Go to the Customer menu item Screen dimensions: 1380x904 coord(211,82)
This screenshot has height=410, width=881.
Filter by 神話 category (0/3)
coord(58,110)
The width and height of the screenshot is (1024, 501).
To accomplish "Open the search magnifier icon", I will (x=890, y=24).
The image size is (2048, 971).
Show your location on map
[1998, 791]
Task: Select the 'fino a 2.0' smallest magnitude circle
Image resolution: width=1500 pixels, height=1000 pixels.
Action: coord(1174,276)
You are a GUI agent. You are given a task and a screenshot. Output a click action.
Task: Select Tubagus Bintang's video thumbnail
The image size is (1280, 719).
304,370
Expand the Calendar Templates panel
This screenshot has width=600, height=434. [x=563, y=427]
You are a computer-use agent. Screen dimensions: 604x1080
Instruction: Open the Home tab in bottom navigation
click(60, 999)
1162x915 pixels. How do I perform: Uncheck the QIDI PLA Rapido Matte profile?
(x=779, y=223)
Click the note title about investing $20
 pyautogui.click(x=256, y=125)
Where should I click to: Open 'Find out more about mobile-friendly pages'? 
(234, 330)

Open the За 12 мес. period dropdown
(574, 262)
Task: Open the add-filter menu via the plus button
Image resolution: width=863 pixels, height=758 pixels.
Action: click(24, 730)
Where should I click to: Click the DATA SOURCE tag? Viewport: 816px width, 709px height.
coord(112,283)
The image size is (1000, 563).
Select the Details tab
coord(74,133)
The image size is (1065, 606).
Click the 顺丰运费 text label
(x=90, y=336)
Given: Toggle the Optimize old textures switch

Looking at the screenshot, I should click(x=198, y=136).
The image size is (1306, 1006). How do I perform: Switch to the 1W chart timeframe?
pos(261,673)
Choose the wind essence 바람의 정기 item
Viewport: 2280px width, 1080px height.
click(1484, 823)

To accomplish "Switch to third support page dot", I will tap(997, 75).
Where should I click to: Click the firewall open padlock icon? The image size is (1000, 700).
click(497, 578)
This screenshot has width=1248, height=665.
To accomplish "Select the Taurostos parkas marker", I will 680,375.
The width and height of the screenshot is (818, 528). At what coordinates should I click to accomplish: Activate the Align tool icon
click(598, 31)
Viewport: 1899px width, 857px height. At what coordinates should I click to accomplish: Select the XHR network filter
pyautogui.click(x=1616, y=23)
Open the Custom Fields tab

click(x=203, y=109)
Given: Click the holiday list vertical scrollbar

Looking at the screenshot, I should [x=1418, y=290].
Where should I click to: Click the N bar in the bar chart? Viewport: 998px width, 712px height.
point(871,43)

--- ABOUT THIS EXERCISE ---
Which lines above hold the word "item"? Copy each of them.

--- TASK OUTPUT ---
Go to the Customer menu item Screen dimensions: 1380x904 coord(211,82)
Choose the wind essence 바람의 정기 item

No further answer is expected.